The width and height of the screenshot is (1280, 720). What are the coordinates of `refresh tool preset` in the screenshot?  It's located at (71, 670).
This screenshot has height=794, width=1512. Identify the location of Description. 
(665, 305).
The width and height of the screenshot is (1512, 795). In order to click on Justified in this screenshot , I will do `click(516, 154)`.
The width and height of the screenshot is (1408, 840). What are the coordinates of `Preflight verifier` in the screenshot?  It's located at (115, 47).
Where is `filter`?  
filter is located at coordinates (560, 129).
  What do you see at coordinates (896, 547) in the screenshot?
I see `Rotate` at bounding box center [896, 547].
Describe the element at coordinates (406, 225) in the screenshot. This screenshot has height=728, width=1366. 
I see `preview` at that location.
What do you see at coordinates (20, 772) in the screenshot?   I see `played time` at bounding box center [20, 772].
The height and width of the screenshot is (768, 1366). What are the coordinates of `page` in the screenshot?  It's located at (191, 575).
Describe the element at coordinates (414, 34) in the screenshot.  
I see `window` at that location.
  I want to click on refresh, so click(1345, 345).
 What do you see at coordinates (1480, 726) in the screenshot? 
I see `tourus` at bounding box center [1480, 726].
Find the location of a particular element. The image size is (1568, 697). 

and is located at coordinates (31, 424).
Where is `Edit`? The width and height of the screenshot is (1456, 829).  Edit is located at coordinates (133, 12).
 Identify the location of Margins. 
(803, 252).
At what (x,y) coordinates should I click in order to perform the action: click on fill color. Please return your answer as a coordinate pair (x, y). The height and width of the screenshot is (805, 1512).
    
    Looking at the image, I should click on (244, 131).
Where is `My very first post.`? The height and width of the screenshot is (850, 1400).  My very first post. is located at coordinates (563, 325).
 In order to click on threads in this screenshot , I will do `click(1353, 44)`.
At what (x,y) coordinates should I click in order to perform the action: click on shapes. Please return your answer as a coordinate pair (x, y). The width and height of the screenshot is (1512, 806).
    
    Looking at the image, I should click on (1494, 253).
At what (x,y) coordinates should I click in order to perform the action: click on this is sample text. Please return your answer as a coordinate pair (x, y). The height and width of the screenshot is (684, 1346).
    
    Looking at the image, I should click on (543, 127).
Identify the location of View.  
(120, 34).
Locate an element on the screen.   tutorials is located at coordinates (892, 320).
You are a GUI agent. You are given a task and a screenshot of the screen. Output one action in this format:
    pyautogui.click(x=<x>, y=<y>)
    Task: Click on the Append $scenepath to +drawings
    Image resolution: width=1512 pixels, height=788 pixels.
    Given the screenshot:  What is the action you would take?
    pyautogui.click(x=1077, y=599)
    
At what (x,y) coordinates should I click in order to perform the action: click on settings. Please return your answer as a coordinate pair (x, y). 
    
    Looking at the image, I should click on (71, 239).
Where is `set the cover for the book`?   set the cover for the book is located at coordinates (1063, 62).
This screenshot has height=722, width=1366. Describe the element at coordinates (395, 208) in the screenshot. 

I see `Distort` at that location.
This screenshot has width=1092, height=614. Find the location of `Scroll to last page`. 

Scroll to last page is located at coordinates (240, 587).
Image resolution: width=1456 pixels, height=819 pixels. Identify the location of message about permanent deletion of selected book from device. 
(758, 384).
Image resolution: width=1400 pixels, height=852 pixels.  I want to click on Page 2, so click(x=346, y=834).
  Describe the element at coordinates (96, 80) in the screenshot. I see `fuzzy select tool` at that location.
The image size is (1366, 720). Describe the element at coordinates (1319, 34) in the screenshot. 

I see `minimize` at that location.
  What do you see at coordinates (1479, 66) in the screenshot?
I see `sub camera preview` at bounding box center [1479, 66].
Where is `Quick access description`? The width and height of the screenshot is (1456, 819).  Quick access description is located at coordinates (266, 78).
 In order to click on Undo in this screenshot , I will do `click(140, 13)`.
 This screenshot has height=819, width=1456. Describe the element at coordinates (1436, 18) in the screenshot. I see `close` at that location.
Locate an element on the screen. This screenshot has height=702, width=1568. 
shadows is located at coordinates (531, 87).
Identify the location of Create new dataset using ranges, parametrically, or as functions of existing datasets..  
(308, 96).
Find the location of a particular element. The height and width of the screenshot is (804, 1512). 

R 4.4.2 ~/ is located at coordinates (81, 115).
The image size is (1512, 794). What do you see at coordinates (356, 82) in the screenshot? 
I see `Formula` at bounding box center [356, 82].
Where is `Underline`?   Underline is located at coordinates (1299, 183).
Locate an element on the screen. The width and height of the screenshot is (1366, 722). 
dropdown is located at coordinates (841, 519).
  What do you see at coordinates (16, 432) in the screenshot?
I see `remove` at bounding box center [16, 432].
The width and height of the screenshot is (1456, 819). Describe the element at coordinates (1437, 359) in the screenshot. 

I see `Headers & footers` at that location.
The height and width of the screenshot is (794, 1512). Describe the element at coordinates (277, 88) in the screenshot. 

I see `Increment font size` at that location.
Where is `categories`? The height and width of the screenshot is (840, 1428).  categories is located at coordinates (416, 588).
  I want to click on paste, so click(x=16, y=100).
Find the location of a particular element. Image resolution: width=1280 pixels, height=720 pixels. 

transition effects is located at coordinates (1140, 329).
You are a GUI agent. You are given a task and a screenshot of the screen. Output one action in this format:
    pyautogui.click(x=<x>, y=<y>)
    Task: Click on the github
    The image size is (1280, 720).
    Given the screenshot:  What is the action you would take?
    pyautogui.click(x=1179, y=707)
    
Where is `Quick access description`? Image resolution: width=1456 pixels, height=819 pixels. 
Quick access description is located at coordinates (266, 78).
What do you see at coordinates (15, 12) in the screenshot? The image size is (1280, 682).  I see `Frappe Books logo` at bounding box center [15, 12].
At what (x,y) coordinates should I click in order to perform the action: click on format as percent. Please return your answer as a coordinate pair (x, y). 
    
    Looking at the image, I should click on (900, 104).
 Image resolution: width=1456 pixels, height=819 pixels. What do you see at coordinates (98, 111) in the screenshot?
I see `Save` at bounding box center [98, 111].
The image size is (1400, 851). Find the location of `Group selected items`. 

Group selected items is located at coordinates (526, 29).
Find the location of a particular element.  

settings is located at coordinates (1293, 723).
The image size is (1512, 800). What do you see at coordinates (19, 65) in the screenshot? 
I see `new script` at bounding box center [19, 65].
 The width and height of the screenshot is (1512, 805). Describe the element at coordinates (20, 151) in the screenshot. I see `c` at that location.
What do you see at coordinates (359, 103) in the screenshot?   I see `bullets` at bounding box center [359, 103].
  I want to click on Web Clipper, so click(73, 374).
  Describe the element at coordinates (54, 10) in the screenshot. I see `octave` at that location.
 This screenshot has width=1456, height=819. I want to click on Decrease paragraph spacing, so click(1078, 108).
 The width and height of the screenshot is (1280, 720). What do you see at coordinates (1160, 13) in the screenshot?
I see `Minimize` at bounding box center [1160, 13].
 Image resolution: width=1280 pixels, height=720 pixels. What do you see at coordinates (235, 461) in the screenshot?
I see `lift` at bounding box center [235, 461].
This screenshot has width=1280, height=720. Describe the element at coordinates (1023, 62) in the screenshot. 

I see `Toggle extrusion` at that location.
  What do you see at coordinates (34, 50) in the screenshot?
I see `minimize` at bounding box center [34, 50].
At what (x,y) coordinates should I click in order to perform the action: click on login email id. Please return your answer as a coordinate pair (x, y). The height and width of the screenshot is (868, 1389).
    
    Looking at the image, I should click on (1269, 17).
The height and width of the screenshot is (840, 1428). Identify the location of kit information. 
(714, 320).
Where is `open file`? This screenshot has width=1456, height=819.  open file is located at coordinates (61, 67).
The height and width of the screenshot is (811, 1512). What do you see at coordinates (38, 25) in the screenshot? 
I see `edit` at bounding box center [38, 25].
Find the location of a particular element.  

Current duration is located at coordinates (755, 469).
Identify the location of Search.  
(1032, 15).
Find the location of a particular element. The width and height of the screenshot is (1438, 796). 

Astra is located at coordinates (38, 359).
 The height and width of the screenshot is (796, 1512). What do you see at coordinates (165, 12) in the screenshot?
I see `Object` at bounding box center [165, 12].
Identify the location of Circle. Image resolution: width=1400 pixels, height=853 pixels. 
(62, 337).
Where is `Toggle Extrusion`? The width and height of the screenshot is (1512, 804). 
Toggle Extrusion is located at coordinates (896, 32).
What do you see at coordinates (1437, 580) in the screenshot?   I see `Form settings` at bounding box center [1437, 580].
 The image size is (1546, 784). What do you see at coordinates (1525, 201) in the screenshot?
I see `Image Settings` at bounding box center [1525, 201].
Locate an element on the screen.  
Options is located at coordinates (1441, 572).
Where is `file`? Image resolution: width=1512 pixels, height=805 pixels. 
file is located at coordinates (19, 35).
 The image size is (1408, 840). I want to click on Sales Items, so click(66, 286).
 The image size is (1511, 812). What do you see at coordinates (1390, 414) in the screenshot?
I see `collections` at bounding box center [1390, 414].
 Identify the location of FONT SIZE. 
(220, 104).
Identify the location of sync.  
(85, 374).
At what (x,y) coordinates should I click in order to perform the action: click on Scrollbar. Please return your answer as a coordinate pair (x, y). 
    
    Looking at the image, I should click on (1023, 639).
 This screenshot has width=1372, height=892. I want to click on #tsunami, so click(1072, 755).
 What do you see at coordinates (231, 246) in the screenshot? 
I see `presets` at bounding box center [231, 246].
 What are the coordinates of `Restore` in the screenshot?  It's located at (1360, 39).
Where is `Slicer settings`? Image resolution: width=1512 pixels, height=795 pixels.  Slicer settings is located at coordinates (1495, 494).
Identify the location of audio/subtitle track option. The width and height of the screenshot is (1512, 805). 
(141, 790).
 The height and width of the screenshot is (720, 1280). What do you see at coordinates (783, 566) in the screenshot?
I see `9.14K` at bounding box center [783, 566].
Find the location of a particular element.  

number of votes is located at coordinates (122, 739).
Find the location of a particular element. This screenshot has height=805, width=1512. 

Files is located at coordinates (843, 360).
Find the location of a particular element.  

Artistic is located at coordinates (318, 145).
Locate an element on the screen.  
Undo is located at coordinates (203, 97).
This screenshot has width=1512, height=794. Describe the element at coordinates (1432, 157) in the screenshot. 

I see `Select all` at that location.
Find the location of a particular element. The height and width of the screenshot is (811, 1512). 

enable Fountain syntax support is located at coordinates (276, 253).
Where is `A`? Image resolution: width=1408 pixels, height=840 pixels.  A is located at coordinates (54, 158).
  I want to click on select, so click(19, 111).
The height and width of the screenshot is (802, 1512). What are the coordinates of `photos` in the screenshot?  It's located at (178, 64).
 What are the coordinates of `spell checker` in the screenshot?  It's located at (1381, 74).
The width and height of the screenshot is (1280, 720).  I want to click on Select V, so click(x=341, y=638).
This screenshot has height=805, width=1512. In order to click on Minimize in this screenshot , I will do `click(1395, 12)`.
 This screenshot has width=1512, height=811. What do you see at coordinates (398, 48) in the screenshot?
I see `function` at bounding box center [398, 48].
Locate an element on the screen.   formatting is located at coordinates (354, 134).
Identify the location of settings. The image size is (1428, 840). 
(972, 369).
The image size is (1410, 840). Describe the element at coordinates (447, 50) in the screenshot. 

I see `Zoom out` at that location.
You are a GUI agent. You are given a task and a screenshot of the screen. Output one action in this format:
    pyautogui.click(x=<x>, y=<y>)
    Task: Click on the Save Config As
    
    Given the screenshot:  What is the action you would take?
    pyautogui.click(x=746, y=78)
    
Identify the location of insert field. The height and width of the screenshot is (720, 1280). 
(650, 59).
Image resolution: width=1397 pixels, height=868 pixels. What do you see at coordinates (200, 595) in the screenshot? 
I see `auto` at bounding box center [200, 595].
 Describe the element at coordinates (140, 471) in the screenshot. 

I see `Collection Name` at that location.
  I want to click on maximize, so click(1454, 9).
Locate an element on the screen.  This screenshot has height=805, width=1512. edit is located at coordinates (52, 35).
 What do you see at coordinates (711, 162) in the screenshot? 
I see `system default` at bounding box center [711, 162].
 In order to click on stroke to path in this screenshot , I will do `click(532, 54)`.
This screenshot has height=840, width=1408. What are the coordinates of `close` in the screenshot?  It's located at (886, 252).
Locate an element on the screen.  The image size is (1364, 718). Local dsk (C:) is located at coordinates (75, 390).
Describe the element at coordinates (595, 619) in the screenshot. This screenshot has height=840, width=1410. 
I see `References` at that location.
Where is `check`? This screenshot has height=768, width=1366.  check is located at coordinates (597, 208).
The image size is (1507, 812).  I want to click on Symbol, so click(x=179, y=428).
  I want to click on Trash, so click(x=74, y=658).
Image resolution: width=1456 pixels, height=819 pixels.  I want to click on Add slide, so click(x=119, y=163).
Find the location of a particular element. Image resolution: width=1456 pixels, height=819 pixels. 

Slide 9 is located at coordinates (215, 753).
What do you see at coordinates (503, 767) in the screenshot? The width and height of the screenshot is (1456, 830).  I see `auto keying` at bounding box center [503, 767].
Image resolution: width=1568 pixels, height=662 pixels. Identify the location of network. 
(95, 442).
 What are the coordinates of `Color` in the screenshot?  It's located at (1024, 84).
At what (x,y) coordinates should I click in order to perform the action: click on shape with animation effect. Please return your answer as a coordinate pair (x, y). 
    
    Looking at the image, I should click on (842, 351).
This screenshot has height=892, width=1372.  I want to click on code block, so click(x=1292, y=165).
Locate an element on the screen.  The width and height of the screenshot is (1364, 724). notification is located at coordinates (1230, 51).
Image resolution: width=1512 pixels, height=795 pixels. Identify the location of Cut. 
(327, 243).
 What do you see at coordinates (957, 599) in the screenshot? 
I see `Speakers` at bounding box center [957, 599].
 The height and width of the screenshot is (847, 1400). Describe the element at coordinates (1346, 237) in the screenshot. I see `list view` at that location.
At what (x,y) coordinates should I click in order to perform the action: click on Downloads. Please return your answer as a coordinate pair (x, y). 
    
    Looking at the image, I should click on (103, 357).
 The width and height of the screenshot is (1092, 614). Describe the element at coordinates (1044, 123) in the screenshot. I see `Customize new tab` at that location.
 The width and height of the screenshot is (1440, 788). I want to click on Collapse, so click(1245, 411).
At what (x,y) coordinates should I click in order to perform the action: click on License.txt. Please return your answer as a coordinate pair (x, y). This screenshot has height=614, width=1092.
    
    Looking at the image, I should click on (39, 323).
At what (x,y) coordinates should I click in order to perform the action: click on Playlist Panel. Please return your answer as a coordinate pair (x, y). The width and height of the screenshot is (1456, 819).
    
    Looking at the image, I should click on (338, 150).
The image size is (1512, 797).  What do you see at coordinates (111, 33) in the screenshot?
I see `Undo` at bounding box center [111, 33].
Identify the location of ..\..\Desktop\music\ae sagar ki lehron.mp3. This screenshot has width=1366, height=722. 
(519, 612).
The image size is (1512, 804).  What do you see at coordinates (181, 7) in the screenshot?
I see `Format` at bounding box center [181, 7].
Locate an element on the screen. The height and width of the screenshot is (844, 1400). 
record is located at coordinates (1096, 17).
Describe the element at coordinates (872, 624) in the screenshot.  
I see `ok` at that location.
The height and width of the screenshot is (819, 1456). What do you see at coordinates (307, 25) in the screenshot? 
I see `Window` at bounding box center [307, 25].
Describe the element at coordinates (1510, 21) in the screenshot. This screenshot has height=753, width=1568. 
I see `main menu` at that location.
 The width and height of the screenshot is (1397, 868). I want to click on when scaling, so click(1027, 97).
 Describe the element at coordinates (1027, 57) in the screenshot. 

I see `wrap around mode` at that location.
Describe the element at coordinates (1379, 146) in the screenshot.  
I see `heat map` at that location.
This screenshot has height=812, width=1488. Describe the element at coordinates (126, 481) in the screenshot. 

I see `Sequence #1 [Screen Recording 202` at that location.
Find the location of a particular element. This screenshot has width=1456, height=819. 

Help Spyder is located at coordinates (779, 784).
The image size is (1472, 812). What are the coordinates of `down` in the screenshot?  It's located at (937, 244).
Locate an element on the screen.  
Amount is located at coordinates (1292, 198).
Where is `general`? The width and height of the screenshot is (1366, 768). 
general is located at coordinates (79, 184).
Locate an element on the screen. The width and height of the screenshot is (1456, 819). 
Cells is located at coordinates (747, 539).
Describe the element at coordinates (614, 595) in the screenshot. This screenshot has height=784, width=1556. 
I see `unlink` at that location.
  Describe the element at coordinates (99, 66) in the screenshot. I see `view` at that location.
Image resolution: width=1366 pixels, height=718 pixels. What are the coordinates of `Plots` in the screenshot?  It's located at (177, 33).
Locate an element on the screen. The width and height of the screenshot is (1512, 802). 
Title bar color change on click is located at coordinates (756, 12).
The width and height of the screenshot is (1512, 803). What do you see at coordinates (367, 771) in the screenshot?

++++

INSTRUCTION
Output verbatim the span of the material that opens with its first line and closes with the line containing "(665, 305).", both ends included.

COMPLETED TASK
The width and height of the screenshot is (1280, 720). What are the coordinates of `refresh tool preset` in the screenshot?  It's located at (71, 670).
This screenshot has height=794, width=1512. Identify the location of Description. 
(665, 305).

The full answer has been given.